Here are two that I particularly like. You can click on the links to go directly to the websites. Explore to find presentations that please you.
· http://www.familyrootsradio.com/ Family Roots Radio Genealogy Hour. This is a series of 24 programs each dealing with a separate aspect of genealogy research. Although the material is not too difficult for a novice researcher, I have learned something new in each episode I’ve listed to. There is a podcast Archive on the website.
· http://www.genealogyguys.com/ The Genealogy Guys podcast This is an ongoing podcasts with new episodes still being added. Easy to listen to. I don’t see an easy way to download previous programs from the website, but you can listen to the current broadcast from the website.
· I have just added TRACING YOUR ROOTS, produced by BBC Radio to my subscription list. It should focus on British genealogy – England, Wales, Scotland and Ireland. Haven’t listened yet, so can’t say.

Next I’m going to try the HISTORY podcasts, on the premise that knowing the history of a place or time will help me understand the people I’m researching who lived there.
Please add your comments and sites that you’ve found helpful!

Meantime, keep searching!

P.S. One of the Genealogy Guys actually read this post and sent along specific instructions how to download previous podcasts! Check the comment for this post for details. Thank you, Drew Smith!

Wednesday, September 10, 2008

The Timothy Sheehan Family

A photo of a partial tombstone is currently displayed on the "Can you Help Us?" page at the website for our little museum. The stone sits under an old oak tree in the cemetery behind the Gold Rush Era Catholic church, and was placed by Timothy Sheehan in memory of his wife, Hannah. There is also an inscription for their son, John J. Sheehan. There is a story in the Sheehan family that the stone was vandalized, removed from the churchyard, found in a creek bed and returned to the church. The story doesn't say which creek bed (although we can guess), nor does it say when it was found or by whom.

From the stone we learned that Hannah predeceased Timothy, for he erected the monument in her memory. That was 1899. Hannah was 85 years old, suggesting that she was born in 1814. We learn that when Timothy died in December, 1903 he was 79 years old, suggesting that he was born in 1824. We learn that they had at least one son, John J., who was 40 years, 10 months and 7 days old when he died on 23 August 1895. By calculation, he was born in October 1854.

Obituaries from the Mariposa "Gazette" posted at one of several Mariposa Co. data sites add two additional children -- a daughter (Mrs. Baker) living in Merced, and a son William, residence not specified.

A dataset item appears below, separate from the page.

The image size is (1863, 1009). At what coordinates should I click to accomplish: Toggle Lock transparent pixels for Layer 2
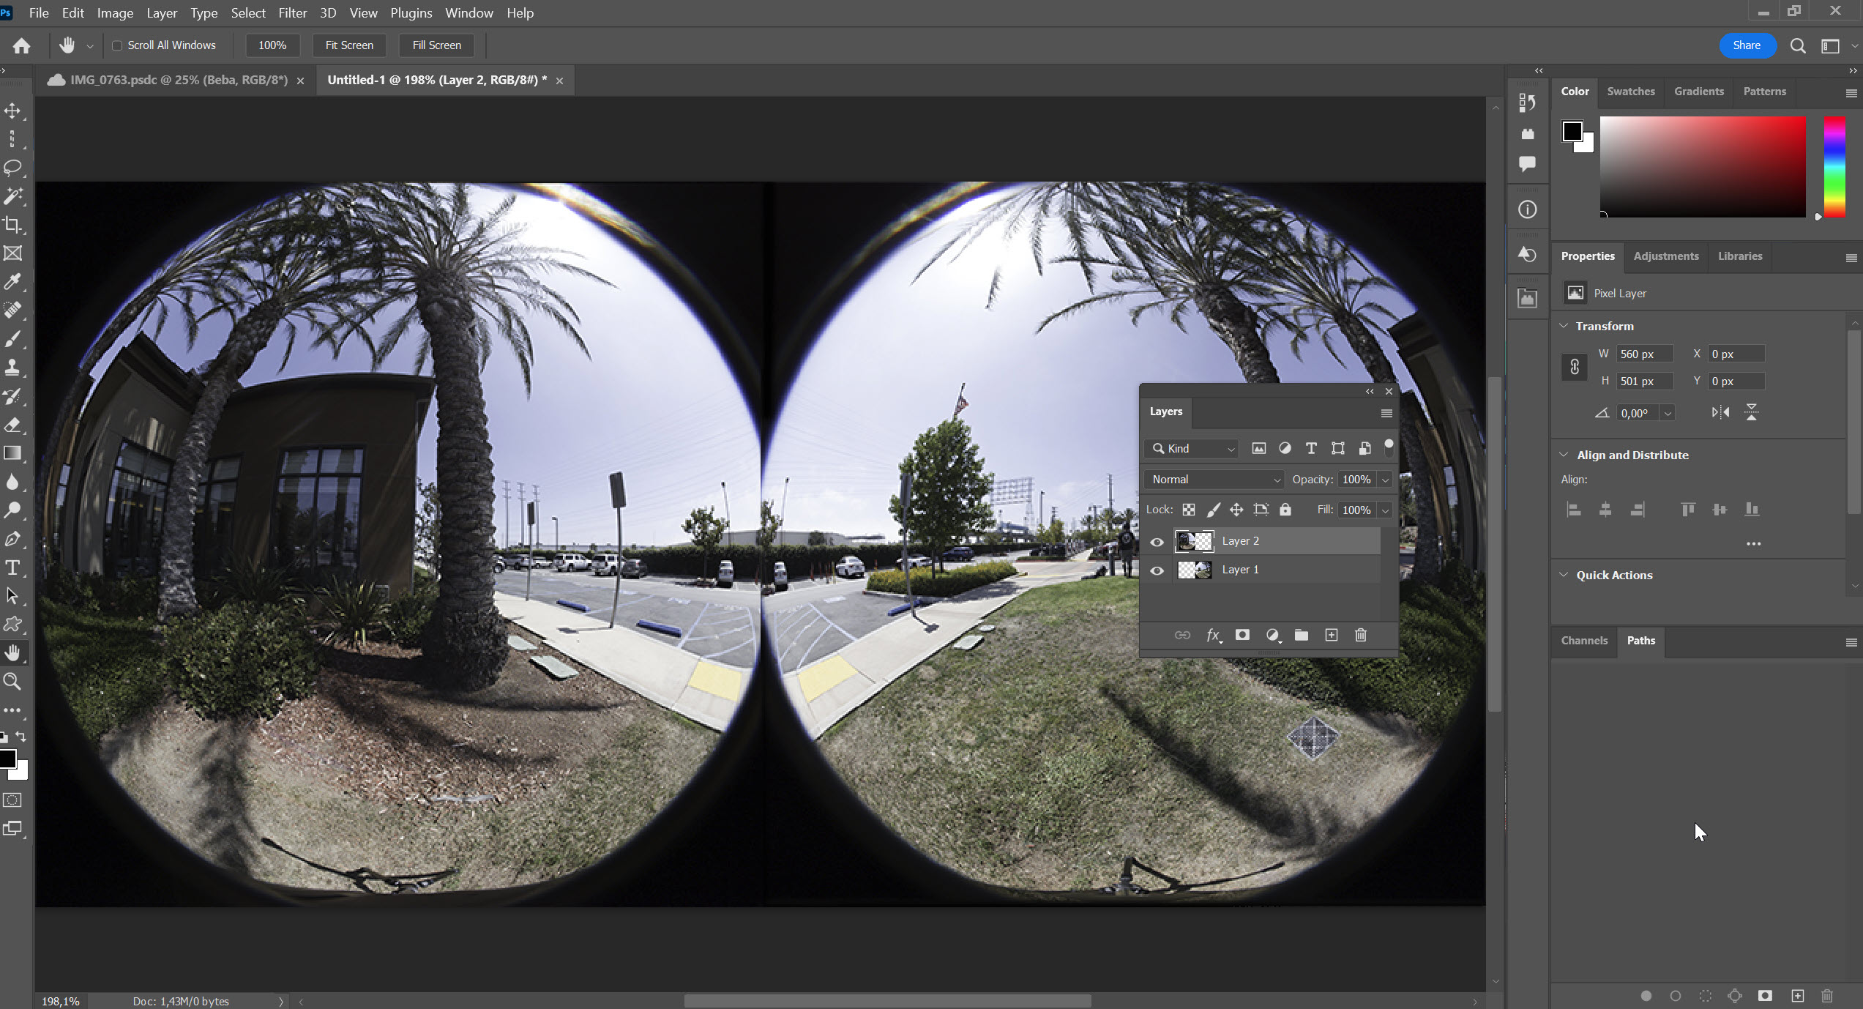[1189, 510]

We learn that the family lived near Bower Cave in Mariposa County. Census records tell us even more. Both Timothy and Hannah (called Anna in one census) were born in Ireland. Timothy was born in March 1826. In some records Hannah is as much as 11 years his senior; in others, they are the same age. Son William was born in Massachusetts about 1851. Daughter Mary was born in California about 1860. The 1900 census tells us that Timothy was born in March, 1826; that he arrived in the United States in 1849; and that he was a naturalized citizen of the United States.

The 1900 census presents a mystery, another "Can you Help Us?" issue. Mary Sheehan married John B. Baker about 1882. In 1900 she was the mother of 8 children, 6 of them living. There are 6 cvhildren in the household, including 16-year-old son Richard BENNETT (remember, his parents used the surname Baker!). In December 1903 an Irish-born uncle of John B. Baker was killed on the railroad tracks near Merced while on his way to the funeral of Tim Sheehan. The uncle's name was JOHN BENNETT. Is there another link between Richard Bennett/Baker and John Bennett beyond that of nephew/great-uncle?

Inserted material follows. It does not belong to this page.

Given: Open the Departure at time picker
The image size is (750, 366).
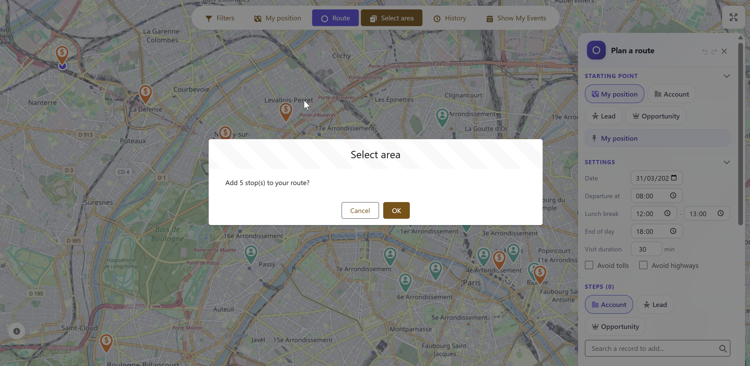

Bill Koch, webmaster for the Tuolumne County Genealogical Society, is a shirt-tail relative of these Sheehans. Bill initially posed the question about Richard Bennett's surname.

Bill's genealogical report on the family says that John James Sheehan, son of Timothy and Hannah, married Mary Ann Coyle, daughter of Mathew and Margaret (Lennan) Coyle. Big ah-haaaaa! We know the Coyles! Read about the Coyles, and about a second Sheehan family in southern Tuolumne Co. in future postings to this blog.